Vorliegender Text:
········

Muss ich mit dem "Ausweis über die abgelegte Fischerprüfung" noch zu irgendeinem Amt oder einer Behörde und mir einen Fischereischein ausstellen lassen um angeln zu dürfen??? War ich die letzten 2 Jahre also am Wasser und durfte eigentlich überhauptnicht???|kopfkrat

Oder ist die "Ausweis über die abgelegte Fischerprüfung" schon der Fischereischein??? (Welcher ja bei uns in Niedersachsen lebenslang gültig ist).

Ich steh grade echt aufm Schlauch. Komm mir irgentwie ein wenig blöd vor...#q ;+ ;+ #q ;+ ;+ #q



Das Ganze ist aber auch verwirrend...|peinlich

Gruß
Katteker


----------



## Brassenwürger (13. April 2008)

*AW: Fischereischein Niedersachsen*

Du gehst mit dem Nachweis über deine Sportfischerprüfung zu dem für dich zuständigen Ortsamt/Rathaus/Gemeindeamt und lässt dir einen auf Lebenszeit gültigen niedersächsischen Fischereischein ausstellen. Paßbild nicht vergessen. Den Nachweis solltest du auf keinen Fall mit zum Angeln nehmen, der ersetzt nicht den Fischereischein und ist ein wichtiges Dokument. Verlierst du ihn, hast du ein echtes Problem! 

Gruß Brassenwürger#h


----------



## Katteker (13. April 2008)

*AW: Fischereischein Niedersachsen*

Aha. Ok, danke. 

Dann werd ich da Montag mal hinfahren. Hoffe mal das der dann nicht zu teuer ist...


----------



## Brassenwürger (13. April 2008)

*AW: Fischereischein Niedersachsen*



Katteker schrieb:


> Aha. Ok, danke.
> 
> Dann werd ich da Montag mal hinfahren. Hoffe mal das der dann nicht zu teuer ist...


 
Ich habe damals 50 DM bezahlt, aber du weißt ja, wie das ist. Heute kostet das wohl "etwas" mehr....
Ich habe aber mal was von 30 €uro gehört....|kopfkrat


----------



## Katteker (14. April 2008)

*AW: Fischereischein Niedersachsen*

So.

Der Schein ist beantragt. Kann sich nur noch um Jahre handeln, bis der fertig ist...

Der Kostet jetzt 25,-€. Also einer der wenigen Fälle wo wiklich fair umgerechnet wurde.

Dann kann ich jetzt ja endlich "legal" angeln gehen. (auch wenn man bei uns eh nicht kontrolliet wird... Aber das ist jetzt wohl OT |uhoh

Gruß
Katteker


----------



## Karauschenjäger (14. April 2008)

*AW: Fischereischein Niedersachsen*

Moin,

ich krieg jedes Mal ein "Rohr", wenn ich für den Bereich von Niedersachsen lese, dass jemand den Blauen Fischereischein beim zuständigen Landkreis oder der kreisfreien Stadt in Niedersachsen beantragt hat.

········

Aufgeführte Datensätze:
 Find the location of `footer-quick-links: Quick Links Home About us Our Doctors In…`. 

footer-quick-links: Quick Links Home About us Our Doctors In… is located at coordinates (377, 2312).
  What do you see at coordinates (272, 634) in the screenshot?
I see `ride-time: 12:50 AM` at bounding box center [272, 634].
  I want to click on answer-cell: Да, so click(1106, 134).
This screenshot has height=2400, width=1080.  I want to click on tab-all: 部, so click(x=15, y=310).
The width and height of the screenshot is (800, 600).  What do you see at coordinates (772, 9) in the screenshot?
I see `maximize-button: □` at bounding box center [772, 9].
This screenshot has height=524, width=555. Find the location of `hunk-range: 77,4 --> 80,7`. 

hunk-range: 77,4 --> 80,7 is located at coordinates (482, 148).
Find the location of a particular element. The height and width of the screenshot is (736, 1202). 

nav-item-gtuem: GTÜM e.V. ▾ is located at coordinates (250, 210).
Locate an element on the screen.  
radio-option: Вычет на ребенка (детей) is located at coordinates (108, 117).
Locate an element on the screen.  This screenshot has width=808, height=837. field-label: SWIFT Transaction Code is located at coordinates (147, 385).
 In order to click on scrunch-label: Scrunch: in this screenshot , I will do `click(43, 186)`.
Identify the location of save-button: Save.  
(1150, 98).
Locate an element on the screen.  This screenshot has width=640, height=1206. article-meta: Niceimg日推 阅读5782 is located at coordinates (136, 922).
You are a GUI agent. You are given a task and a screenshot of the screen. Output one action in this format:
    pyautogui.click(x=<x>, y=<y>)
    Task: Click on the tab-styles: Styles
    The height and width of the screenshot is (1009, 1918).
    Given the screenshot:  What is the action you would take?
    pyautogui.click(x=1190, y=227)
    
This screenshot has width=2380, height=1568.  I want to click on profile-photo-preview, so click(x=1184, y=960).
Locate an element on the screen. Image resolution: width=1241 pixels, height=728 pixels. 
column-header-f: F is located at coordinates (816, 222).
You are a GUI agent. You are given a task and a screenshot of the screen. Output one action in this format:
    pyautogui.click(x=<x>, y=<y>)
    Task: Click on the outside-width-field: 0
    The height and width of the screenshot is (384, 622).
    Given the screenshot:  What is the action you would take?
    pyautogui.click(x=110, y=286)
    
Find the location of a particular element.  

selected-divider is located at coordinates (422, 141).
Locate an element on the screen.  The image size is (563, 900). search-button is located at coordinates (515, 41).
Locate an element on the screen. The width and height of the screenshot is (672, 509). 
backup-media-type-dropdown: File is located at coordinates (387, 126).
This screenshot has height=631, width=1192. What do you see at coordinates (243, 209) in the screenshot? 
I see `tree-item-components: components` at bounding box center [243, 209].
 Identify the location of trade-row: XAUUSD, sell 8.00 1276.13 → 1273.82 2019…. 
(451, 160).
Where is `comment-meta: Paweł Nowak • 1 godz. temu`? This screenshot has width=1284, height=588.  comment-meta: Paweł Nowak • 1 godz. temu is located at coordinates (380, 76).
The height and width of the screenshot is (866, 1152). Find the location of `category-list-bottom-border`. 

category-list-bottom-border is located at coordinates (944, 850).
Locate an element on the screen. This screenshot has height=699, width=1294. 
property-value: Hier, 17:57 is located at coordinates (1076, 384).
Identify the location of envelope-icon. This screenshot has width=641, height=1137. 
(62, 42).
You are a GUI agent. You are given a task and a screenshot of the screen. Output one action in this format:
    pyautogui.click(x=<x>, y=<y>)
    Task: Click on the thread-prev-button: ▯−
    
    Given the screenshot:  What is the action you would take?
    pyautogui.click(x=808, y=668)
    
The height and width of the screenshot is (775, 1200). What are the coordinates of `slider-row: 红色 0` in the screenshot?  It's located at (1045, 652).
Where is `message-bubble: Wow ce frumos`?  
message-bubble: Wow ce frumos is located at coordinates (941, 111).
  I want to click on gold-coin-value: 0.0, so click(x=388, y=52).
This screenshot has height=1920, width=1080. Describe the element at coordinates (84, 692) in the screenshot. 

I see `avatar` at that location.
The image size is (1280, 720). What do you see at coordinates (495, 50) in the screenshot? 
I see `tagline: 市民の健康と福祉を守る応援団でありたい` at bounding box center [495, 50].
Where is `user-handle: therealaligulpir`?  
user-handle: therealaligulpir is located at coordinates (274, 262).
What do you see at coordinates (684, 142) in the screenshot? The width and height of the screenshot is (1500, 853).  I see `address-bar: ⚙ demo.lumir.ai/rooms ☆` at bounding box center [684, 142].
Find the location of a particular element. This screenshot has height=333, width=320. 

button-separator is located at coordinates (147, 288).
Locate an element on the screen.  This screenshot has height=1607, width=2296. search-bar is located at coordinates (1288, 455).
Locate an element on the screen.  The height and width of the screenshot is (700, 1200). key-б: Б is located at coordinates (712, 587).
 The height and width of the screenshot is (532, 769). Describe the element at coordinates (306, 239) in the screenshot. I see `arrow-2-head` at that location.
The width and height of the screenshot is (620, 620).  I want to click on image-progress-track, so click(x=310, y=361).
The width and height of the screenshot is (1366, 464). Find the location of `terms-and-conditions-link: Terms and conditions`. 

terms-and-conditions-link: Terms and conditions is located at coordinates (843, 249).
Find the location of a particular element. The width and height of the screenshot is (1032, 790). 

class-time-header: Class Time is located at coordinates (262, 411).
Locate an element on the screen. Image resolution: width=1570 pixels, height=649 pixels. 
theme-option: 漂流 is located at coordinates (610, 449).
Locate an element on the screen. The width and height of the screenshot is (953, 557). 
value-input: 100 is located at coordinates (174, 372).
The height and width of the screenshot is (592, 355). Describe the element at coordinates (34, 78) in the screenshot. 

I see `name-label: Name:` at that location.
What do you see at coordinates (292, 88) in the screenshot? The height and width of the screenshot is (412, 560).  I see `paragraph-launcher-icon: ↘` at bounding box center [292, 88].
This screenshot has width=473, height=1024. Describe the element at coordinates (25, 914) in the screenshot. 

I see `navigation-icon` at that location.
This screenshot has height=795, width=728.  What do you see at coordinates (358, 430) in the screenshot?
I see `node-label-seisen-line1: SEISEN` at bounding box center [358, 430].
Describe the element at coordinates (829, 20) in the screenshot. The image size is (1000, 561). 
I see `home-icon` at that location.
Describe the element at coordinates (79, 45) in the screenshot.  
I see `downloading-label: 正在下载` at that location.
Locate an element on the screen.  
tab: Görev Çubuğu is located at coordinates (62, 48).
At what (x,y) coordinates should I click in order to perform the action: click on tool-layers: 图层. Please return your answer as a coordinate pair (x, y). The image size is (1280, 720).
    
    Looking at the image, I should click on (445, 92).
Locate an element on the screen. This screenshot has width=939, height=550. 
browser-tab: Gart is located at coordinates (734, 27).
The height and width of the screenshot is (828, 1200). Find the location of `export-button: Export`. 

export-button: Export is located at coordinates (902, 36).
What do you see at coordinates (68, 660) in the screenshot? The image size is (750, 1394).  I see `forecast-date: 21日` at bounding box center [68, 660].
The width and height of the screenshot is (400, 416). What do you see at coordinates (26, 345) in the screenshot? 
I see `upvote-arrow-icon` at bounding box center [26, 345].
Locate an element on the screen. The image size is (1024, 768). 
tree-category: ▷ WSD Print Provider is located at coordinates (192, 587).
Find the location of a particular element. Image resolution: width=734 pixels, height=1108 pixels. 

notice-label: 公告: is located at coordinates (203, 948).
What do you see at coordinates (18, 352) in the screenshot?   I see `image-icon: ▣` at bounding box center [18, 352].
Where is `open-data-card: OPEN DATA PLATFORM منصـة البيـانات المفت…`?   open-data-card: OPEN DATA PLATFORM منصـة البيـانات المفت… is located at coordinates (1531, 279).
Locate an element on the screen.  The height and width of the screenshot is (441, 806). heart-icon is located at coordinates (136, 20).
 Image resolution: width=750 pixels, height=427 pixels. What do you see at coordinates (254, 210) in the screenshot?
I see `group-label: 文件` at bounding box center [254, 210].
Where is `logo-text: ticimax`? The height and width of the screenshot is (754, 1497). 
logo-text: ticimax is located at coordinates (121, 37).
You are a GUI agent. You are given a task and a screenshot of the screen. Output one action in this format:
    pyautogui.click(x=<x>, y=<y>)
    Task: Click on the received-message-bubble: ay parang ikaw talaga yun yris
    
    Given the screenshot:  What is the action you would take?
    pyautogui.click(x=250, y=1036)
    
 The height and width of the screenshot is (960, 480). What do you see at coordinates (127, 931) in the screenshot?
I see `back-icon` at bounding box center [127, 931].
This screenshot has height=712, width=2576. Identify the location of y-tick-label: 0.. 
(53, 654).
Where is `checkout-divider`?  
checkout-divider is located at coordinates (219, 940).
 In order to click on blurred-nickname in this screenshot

········

Aufgaben und Übungen:
1. Wie viel kostet der beantragte Schein laut dem Text über den Fischereischein in Niedersachsen?
2. Prüfen Sie, ob die folgenden Aussagen mit dem Text über den Fischereischein in Niedersachsen übereinstimmen, und belegen Sie jede Antwort mit den entscheidenden Worten des Textes: (a) Brassenwürger empfiehlt, den Nachweis über die Sportfischerprüfung zum Angeln mitzunehmen. (b) Zur Ausstellung des Fischereischeins soll ein Passbild mitgebracht werden. (c) Brassenwürger hat damals 30 Euro bezahlt.
3. Setzen Sie den Text über den Fischereischein in Niedersachsen im Anschluss an seinen letzten Satz fort.

Antworten nach Nummer:
1. Der Schein kostet 25,- €.

2.
(a) Nein: „Den Nachweis solltest du auf keinen Fall mit zum Angeln nehmen“
(b) Ja: „Paßbild nicht vergessen.“
(c) Nein: „Ich habe damals 50 DM bezahlt“

3.
Ich glaube, Niedersachsen ist das einzige Bundesland, in dem man diesen Blauen Fischereischein überhaupt nicht benötigt, aber er wird gerne gegen entsprechende Gebühren (in Oldenburg z.B. 35 EURO) mit Passbild und der Bescheinigung über den Nachweis der Sportfischerprüfung ausgestellt!

Dieser Fischereischein wird z.B. benötigt, wenn man in einem anderen Bundesland im Urlaub ist und eine Gastkarte für irgendein Gewässer haben möchte, oder sogar, wenn man in Heiligenhafen auf einen Dorschkutter steigt, um im Seegebiet von SH zu angeln (im Seegebiet von DK sieht´s schon wieder anders aus!). Die meisten Kutterangler haben so ein Dokument sicherlich nicht, aber das ist eine andere Sache!

Wer z.B. an der ostfriesischen Nordseeküste angeln will, benötigt im Prinzip nur seinen Personalausweis. Bei Kontrollen hier an Vereinsgewässern wird in der Regel nur die *Vereins-Fischereierlaubnis* in Form eines Mitgliedsbüchleins und der *VDSF-Pass* verlangt, weil dort meistens noch ein aktuelles Fotos des Fischereiberechtigten drin ist - so einfach ist das!


*Munter bleiben
Karauschenjäger
..........................*

.


----------



## dirkbu (14. April 2008)

*AW: Fischereischein Niedersachsen*

Vollkommen richtig, Niedersachsen ist das einzige Bundesland ohne Fischereischeinpflicht.

Darum bleibt mein Fischereischein auch immer schön zu Hause.
Er kommt nur mit, wenn ich in ein anderes Bundesland fahre.


----------



## Katteker (14. April 2008)

*AW: Fischereischein Niedersachsen*

Ja wat denn nu?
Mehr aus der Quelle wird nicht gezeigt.